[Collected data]
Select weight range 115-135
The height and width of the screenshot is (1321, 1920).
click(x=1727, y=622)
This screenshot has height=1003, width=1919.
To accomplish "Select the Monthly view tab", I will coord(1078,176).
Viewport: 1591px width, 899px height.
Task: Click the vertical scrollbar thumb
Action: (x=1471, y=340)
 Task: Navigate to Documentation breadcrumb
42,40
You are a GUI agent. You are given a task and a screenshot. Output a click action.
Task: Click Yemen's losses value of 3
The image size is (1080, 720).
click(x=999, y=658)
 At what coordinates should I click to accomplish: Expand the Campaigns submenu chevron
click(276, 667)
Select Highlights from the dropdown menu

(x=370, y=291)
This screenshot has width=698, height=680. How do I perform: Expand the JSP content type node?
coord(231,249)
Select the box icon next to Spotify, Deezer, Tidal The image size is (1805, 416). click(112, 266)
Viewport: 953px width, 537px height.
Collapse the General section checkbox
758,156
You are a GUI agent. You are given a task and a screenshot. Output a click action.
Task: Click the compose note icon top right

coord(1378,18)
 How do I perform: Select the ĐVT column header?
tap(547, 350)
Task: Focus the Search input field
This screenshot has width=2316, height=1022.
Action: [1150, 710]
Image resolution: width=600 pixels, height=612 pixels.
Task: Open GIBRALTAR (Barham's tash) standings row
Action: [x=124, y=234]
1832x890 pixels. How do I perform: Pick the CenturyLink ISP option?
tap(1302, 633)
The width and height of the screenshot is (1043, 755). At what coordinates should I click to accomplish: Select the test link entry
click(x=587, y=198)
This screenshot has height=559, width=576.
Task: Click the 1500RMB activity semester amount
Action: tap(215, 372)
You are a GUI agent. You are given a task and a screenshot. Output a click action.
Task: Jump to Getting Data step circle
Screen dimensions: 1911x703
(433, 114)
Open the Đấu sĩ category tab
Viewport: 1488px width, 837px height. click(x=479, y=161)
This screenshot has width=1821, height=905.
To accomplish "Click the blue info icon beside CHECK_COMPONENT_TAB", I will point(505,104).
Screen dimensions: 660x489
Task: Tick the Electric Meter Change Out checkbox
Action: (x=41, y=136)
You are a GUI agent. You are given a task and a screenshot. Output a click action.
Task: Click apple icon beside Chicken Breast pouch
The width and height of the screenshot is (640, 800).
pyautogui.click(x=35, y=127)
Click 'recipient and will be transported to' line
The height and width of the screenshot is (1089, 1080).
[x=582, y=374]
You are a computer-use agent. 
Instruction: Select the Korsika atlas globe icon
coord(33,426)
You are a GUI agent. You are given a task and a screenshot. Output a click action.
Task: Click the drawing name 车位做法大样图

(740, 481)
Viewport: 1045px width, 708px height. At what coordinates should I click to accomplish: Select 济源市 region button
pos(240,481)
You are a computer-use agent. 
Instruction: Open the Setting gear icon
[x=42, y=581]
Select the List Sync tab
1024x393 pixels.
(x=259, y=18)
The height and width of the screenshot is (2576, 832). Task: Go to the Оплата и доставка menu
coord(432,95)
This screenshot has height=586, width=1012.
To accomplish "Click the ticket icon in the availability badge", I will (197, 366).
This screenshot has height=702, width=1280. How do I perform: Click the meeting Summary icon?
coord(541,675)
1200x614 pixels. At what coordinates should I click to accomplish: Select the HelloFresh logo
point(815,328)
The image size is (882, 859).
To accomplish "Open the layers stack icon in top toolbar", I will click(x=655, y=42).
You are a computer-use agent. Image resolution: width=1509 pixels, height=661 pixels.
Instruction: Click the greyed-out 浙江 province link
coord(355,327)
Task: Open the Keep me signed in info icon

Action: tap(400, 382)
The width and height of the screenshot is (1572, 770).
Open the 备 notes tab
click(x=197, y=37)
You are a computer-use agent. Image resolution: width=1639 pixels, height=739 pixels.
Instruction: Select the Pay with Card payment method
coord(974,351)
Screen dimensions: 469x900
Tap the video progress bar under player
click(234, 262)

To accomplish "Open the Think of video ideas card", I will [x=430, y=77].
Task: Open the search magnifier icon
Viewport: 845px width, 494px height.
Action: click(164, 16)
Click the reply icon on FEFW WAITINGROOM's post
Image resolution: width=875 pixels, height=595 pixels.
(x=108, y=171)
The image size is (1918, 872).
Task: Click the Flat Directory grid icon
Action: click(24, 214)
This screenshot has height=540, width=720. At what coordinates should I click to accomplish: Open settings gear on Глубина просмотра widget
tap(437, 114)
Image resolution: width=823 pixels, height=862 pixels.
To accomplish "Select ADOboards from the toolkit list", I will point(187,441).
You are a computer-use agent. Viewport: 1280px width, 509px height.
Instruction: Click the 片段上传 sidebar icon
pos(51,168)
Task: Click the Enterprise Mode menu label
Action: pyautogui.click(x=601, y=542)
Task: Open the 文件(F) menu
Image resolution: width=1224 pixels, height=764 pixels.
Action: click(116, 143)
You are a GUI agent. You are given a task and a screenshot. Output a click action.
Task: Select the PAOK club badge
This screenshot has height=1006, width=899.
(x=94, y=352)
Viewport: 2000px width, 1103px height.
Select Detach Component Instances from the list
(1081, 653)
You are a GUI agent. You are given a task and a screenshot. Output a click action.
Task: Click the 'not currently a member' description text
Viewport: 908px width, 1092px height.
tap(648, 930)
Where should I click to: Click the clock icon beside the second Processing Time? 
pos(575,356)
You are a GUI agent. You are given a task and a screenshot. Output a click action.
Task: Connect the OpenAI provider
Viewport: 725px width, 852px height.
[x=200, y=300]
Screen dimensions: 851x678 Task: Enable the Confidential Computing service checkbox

TASK INSTRUCTIONS
The lines to retype run from the start of the entries through the line containing "This screenshot has height=1003, width=1919."; reproduce them exactly and add nothing.

TASK OUTPUT
Select weight range 115-135
The height and width of the screenshot is (1321, 1920).
click(x=1727, y=622)
This screenshot has height=1003, width=1919.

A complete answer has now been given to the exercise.